Title: Malicious web pages detection using feature selection techniques and machine learning

Authors: Dharmaraj R. Patil; Jayantrao B. Patil

Addresses: Department of Computer Engineering, R.C. Patel Institute of Technology, Shirpur, Maharashtra, India ' Department of Computer Engineering, R.C. Patel Institute of Technology, Shirpur, Maharashtra, India

Abstract: In recent years, researchers have provided significant solutions to detect malicious web pages, still there are many open issues. This paper proposes a methodology for the effective detection of malicious web pages using feature selection methods and machine learning. Our methodology consists of three modules: feature selection, training and classification. To evaluate our methodology, six feature selection methods and eight supervised machine learning classifiers are used. Experiments are performed on the balanced binary dataset. It is found that by using feature selection methods, the classifiers achieved significant detection accuracy of 94-99% and above, error-rate of 0.19-5.55%, FPR of 0.006-0.094, FNR of 0.000-0.013 with minimum system overhead.
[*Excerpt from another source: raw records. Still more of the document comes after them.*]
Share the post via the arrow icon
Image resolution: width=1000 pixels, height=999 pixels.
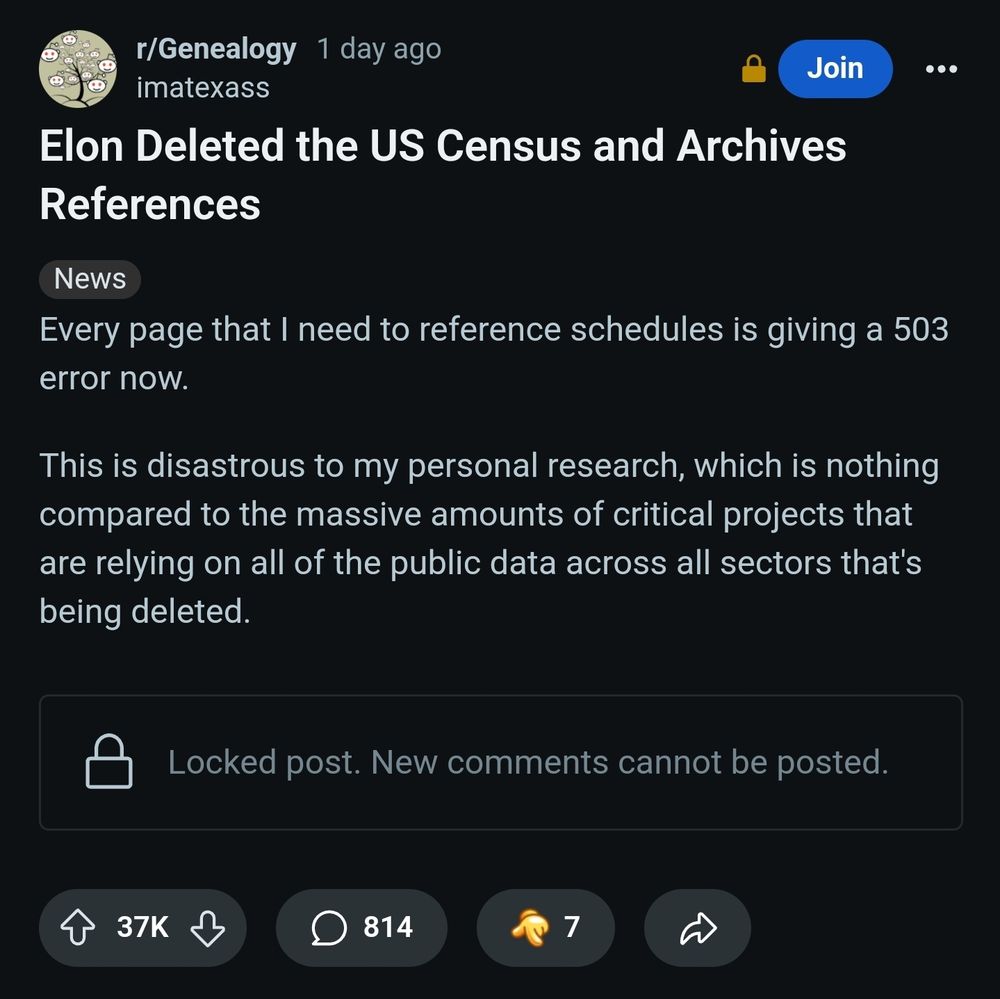pos(697,928)
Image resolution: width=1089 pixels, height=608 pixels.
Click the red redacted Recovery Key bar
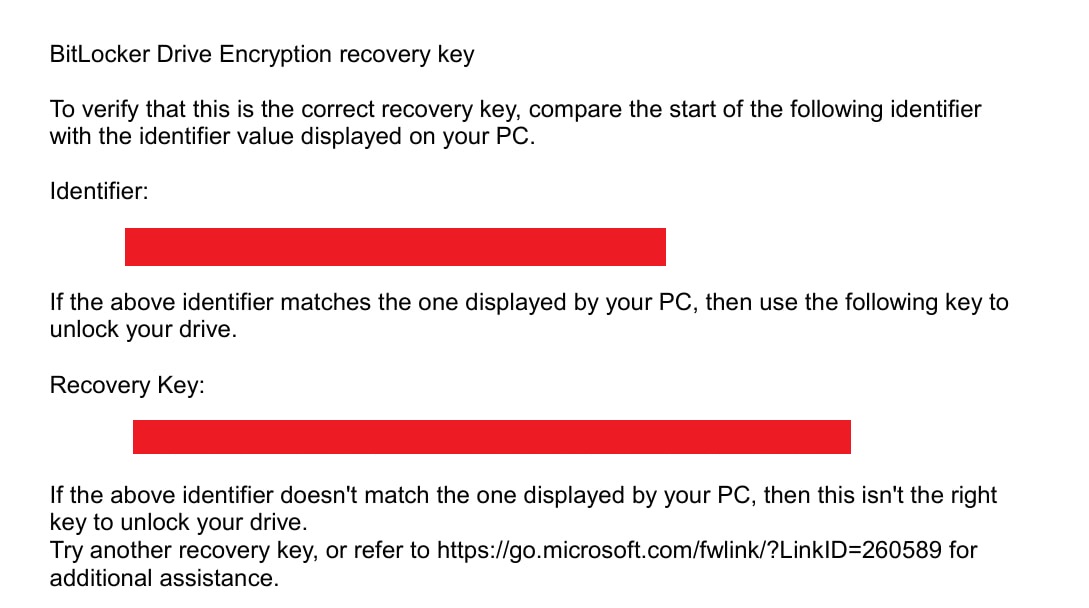click(x=491, y=437)
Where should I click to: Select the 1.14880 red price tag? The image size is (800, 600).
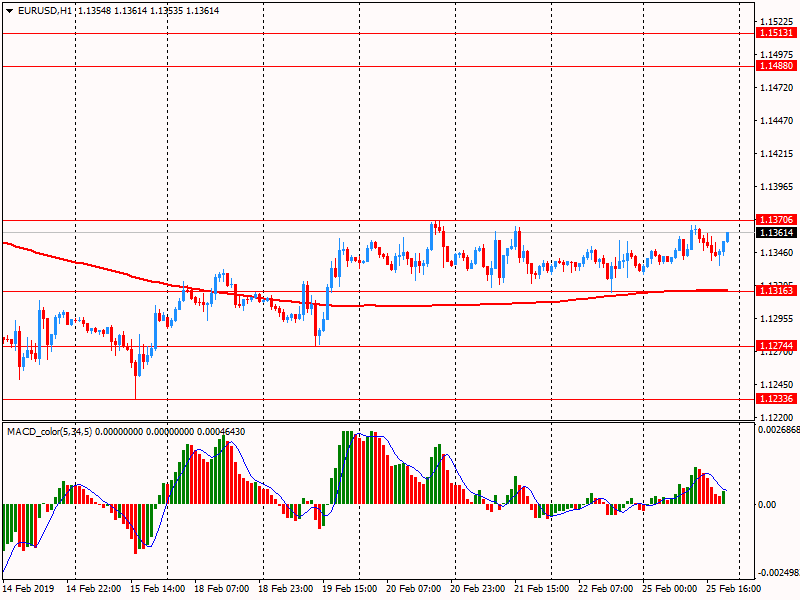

Our multi-model system using majority voting classifier and wrapper+Naive Bayes feature selection method with GreedyStepwise search technique using only 15 features achieved a highest accuracy of 99.15%, FPR of 0.017 and FNR of 0.000.

Keywords: malicious web pages; feature selection; machine learning; supervised learning; multi-model system; web security; cyber security.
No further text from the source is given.